"Não podemos afirmar que não há mais tráfico na Cidade de Deus". A declaração do secretário de Segurança Pública, José Mariano Beltrame, na gestão do ex-governador Sérgio Cabral, durante a implantação de uma das primeiras Unidades de Polícia Pacificadora (UPP), era o prenúncio de que as facções criminosas não deixariam os territórios conquistados há décadas no Rio de Janeiro. Pelo contrário, Comando Vermelho (CV), Terceiro Comando Puro e as milícias expandiram a presença no Estado durante o programa de polícia de proximidade.
É o que mostra a pesquisa "Mapa Histórico dos Grupos Armados do Rio de Janeiro", do Grupo de Estudos dos Novos Ilegalismos da Universidade Federal Fluminense (Geni/UFF) e o Instituto Fogo Cruzado.
Produzida desde 2018, a pesquisa mostra que o Comando Vermelho ampliou a presença em territórios do Rio de Janeiro durante o período de implantação das UPPs, entre 2008 e 2015, provavelmente pelo "efeito balão", segundo o estudo.
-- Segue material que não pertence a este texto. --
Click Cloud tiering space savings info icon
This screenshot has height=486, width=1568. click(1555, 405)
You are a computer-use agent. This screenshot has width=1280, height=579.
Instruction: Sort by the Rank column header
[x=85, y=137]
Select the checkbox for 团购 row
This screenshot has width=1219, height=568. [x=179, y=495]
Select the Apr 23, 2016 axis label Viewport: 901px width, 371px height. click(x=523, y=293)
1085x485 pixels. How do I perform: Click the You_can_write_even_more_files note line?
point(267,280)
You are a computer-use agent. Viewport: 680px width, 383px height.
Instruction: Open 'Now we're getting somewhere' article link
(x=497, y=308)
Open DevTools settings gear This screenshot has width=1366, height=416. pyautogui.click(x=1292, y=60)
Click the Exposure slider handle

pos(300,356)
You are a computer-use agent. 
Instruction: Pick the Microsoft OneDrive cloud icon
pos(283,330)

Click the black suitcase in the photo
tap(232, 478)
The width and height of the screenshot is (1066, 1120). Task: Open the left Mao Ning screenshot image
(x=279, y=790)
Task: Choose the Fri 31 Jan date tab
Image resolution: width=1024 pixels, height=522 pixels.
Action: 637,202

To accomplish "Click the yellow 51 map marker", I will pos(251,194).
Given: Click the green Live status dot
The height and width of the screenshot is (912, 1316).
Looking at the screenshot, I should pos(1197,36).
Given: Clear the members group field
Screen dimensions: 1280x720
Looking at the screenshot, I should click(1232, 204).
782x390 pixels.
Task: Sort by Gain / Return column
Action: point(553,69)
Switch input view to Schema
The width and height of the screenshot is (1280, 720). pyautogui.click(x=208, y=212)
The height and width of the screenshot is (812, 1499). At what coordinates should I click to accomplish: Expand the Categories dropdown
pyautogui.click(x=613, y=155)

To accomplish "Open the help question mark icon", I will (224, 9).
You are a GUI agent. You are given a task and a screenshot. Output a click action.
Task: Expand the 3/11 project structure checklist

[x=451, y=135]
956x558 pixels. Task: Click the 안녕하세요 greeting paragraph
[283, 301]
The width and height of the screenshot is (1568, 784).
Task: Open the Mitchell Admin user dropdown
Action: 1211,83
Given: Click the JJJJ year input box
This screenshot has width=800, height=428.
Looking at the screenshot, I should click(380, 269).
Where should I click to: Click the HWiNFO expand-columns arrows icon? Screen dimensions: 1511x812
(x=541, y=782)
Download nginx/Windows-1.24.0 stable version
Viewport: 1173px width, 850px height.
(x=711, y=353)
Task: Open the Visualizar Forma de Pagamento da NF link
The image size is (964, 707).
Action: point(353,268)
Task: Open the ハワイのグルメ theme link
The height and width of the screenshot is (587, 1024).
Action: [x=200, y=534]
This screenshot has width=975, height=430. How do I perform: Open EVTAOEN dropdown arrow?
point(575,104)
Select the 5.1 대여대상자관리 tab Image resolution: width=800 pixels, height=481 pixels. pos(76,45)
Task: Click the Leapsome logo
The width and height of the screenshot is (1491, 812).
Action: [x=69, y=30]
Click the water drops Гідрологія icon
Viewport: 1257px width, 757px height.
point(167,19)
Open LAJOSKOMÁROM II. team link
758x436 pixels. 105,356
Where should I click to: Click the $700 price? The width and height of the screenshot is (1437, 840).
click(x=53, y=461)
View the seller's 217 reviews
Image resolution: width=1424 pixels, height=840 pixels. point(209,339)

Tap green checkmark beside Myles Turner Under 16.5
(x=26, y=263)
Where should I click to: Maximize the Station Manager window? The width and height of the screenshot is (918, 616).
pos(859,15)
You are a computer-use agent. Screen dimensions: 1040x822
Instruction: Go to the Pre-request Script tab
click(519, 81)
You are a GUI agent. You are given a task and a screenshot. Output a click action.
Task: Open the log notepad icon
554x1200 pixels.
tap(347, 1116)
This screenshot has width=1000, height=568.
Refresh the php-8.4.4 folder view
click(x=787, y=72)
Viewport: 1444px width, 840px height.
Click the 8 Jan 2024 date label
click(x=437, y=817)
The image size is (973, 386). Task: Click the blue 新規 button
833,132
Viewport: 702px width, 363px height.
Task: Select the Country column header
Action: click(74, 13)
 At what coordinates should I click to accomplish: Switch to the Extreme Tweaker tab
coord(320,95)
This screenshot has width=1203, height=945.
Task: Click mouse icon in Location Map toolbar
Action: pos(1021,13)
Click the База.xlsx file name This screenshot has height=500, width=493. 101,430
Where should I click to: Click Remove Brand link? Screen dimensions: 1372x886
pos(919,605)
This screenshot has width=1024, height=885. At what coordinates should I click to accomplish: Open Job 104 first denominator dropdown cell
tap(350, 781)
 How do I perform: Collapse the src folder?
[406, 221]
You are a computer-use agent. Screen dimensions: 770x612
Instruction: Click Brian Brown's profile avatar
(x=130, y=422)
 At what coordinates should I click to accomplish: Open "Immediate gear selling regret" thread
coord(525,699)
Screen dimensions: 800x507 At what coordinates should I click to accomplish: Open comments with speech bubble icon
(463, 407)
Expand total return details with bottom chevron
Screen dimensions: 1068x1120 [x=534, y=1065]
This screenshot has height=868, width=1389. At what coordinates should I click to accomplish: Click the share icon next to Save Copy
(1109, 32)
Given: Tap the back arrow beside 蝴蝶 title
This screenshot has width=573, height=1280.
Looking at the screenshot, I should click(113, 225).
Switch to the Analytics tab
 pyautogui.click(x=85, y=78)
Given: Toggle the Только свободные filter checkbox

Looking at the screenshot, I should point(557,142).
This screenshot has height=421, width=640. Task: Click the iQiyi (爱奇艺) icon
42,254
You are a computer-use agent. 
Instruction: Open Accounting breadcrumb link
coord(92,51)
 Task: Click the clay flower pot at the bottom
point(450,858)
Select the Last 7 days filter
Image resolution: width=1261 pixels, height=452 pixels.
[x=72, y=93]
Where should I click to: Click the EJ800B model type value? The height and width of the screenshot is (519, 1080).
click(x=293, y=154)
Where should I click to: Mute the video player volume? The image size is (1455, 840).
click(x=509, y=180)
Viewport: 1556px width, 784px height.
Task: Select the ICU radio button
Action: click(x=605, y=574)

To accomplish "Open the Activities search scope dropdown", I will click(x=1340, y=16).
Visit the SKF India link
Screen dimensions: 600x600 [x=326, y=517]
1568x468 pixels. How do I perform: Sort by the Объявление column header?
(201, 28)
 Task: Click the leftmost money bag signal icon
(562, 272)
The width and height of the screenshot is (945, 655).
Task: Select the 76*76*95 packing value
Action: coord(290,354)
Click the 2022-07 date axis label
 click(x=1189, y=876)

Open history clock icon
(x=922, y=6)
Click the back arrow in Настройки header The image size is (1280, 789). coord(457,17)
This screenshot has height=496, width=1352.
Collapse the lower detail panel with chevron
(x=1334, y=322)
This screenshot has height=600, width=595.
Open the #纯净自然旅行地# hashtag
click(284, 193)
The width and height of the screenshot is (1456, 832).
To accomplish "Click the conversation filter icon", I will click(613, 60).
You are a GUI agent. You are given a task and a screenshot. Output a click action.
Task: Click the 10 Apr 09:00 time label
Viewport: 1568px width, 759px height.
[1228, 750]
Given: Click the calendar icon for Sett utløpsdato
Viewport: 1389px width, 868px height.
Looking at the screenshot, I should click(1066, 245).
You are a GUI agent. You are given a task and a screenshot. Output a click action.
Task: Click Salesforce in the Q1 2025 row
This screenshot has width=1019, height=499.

A presença da Polícia Militar nas favelas ocupadas estimulou parte dos integrantes do Comando Vermelho a se instalarem em outras regiões da região metropolitana do Rio de Janeiro - sobretudo na Baixada e Leste Fluminense - segundo a pesquisa.
A migração dos traficantes buscaram evitar o confronto policial em seus territórios de origem, ao mesmo tempo em que as áreas ocupadas foram mantidas ainda sob controle do grupo.
O sociólogo Daniel Hirata, professor do Departamento de Sociologia e Metodologia das Ciências Sociais da UFF e coordenador do Geni, que apesar da expansão das facções durante a implantação das UPPs ser um efeito não intencional, a política de segurança influenciou diretamente na expansão dos grupos para o interior do Estado.
"As UPPs tiveram um impacto para expansão do comando vermelho bastante importante. Elas não tinham exatamente um planejamento metropolitano, pensar o conjunto da região metropolitana do Rio. E mesmo do interior. Das 40 UPPs que chegamos a ter no Rio, 39 eram em áreas do Comando Vermelho. Isso fez com que não só lideranças, mas outros membros dessa organização se deslocassem para outros locais", disse.
Hoje, cerca de 4 milhões de moradores - 34,9% da população - vivem submetidos a regras impostas por facções e milícias. Em 2007, eram 2,5 milhões de pessoas nessas condições.
A "grande expansão", entre 2016 e 2020, dos grupos criminosos foi resultado de um contexto que conjugou "oportunidades nos mercados de terras e ampliação de serviços de infraestrutura urbana, favorecida pelos investimentos associados aos megaeventos, como também de maior disfuncionalidade estatal, o desmantelamento das UPPs e do sistema de metas, além da desastrosa intervenção federal na segurança pública", diz o estudo.
Segundo Hirata, o desmantelamento das UPPs e o sucateamento das políticas públicas de segurança no Rio de Janeiro também ampliaram o acesso das facções à regiões do Estado.
"O desmantelamento das UPPs entra no um contexto mais amplo de desmontagem do próprio Estado do Rio de Janeiro. O Estado do Rio entra em falência em 2015 e tem um detalhe importante que é o sistema de metas também. É um sistema de bonificação que praticamente dobrava o salário dos policiais naquele período. Os policiais passam a não receber nem os salários, muito menos bonificações", explica.
"Para o caso das facções do tráfico de drogas, o impacto das UPP's, com seu conhecido "efeito balão" - a interiorização causada pela migração de traficantes -, foi talvez um impulsionador da expansão do controle territorial e populacional para a Baixada e o Leste Fluminense, mas deve ser notado que o crescimento desse tipo de organização é contínuo em toda a série de 18 anos considerada", diz o estudo.